Member of the Pennsylvania House of Representatives from the 126th district
- In office January 5, 1993 – November 30, 2012
- Preceded by: Paul J. Angstadt
- Succeeded by: Mark Rozzi

Personal details
- Born: September 1, 1960 (age 65) Muhlenberg Township, Berks County, Pennsylvania
- Party: Democratic
- Spouse: Sharon Santoni
- Children: Emma Rose Santoni Lia Rae Santoni
- Alma mater: Villanova University
- Occupation: Finance officer, politician

= Dante Santoni =

American politician

Dante Santoni Jr. (born September 1, 1960) is former a Democratic member of the Pennsylvania House of Representatives, representing the 126th Legislative District from 1993 to 2010. The district is located in Berks County, covering Alsace Township, Laureldale, Lower Alsace Township, Mount Penn, Muhlenberg Township, and St. Lawrence, and parts of Exeter Township and Reading.

==Biography==
Santoni was born in Reading, Pennsylvania, to Dante and Carmella (née Cagnetti) Santoni. He graduated from Muhlenberg High School in 1978, and earned a B.S. in accounting from Villanova University in 1982. He then worked as a field representative and loan officer with Southeast Farm Credit Service until 1983. Between 1984 and 1992, he was finance director, township secretary, and commissioner in Muhlenberg Township.

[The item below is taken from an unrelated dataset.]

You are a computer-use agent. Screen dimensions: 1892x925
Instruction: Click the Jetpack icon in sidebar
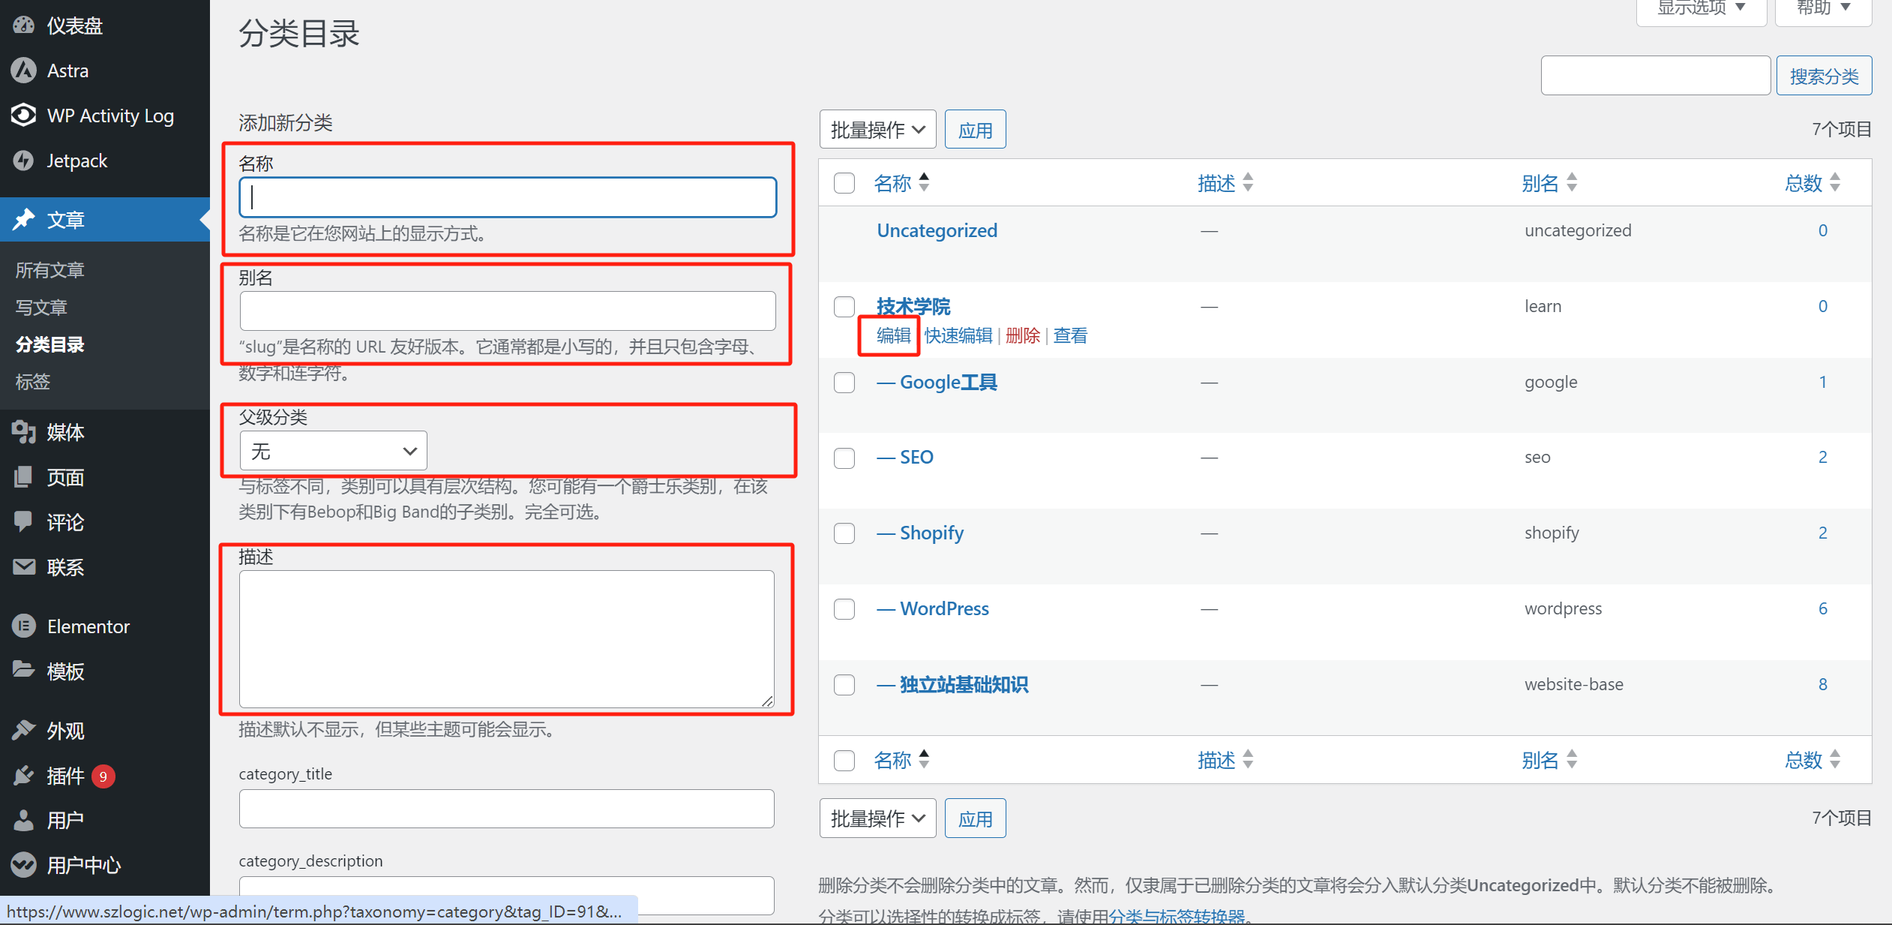point(23,160)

Santoni was elected to the Pennsylvania House of Representatives on November 3, 1992, and was sworn into office on January 5, 1993. He has subsequently been re-elected nine times. Following the death of state Senator Michael O'Pake in 2010, he briefly ran for the Democratic nomination for the 11th District but withdrew in favor of Judy Schwank, a former Berks County Commissioner.